I'm a self proclaimed youtube addict! I think the single moving aider is about a simple and effective as it gets. And fyi, the speedy sticher rocks! I never knew I could sew.


----------



## zimmzala

Well the webbing, versa buttons and dyneema rope came in. I sewed up a 2 step ladder style aider that will I will grab after getting on the middle step of the stick and move it up too the next stick. I did a locked brummel on the rope and buried the tag end, it's so easy. I tried out in my oak tree so far I like it. Here are a couple of pictures showing what I did


----------



## GVDocHoliday

My wife and I were able to do some trial runs this past week for her Bear Hunt on how we're going to hang our sets this fall. 

First, I discovered the stagger steps. Many companies seem to market them, Muddy, Big Game, Big Dog, etc. They're basically a 31" ladder...with side rungs rather than a single center rung. Weight wise they're not bad, and they're incredibly stable and quiet on climbing...as they have 4 good contact points with the tree to prevent them from sliding and slipping. 

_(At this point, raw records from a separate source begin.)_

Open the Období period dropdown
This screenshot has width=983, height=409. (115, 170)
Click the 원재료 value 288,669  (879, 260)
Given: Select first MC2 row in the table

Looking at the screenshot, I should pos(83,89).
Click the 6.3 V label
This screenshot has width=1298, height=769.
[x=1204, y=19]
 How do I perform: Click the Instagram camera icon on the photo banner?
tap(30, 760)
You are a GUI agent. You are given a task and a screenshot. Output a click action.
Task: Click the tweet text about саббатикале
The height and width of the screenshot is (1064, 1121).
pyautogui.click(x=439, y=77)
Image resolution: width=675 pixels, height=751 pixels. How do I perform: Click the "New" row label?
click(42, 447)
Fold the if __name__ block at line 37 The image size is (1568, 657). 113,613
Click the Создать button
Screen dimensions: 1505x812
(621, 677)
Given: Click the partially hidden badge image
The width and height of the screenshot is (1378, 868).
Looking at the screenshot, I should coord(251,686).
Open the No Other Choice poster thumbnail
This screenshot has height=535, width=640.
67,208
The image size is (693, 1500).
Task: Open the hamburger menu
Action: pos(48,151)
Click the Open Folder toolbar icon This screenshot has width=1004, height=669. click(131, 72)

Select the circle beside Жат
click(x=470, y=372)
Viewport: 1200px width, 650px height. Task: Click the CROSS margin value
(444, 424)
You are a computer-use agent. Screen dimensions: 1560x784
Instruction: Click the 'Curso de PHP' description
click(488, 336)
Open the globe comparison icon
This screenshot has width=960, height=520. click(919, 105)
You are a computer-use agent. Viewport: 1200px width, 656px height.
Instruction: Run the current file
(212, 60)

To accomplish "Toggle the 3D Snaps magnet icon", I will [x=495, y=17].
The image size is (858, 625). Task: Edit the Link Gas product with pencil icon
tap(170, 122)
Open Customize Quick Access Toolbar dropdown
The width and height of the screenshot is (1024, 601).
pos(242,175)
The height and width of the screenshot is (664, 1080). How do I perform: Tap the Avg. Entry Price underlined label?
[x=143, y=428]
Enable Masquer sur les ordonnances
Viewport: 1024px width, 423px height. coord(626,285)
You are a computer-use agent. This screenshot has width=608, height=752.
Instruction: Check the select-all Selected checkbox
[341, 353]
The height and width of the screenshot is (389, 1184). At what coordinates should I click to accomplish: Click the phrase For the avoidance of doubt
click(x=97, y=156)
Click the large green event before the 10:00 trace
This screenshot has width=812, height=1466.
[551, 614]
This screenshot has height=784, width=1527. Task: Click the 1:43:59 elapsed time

Now, what we did for her hunt, as we had 2 locations on heavily used public land, is we set our stands, used two stagger sections at the top, and then used 2 lone wolf sticks for the base. The bottom of the stagger section was at about 10' which pretty much would keep an honest sportsman honest as they can't reach it without sticks of their own. 

The 2.5lb/piece lonewolf sticks were modified with 8mm static line rather than the buckle strap. This shaved noticeable weigh off the assembly of 2 sticks and made installing them in the morning in dim light exceptionally quiet . 

For stands, we used cheap Big Dog stands that we've been collecting for the last few years. We get them at the end of season sales at Menards for typically 20.00/piece. They're roughly 13-14lbs and come with two straps. The seats need work...and I'm thinking about purchasing some 1/8" kydex to rivet onto the seats to give our cheeks a bit more support. Anyways, total sets with two stands and sticks that we left out on public land came to about 60.00 and would have taken some effort for anyone to steal them. 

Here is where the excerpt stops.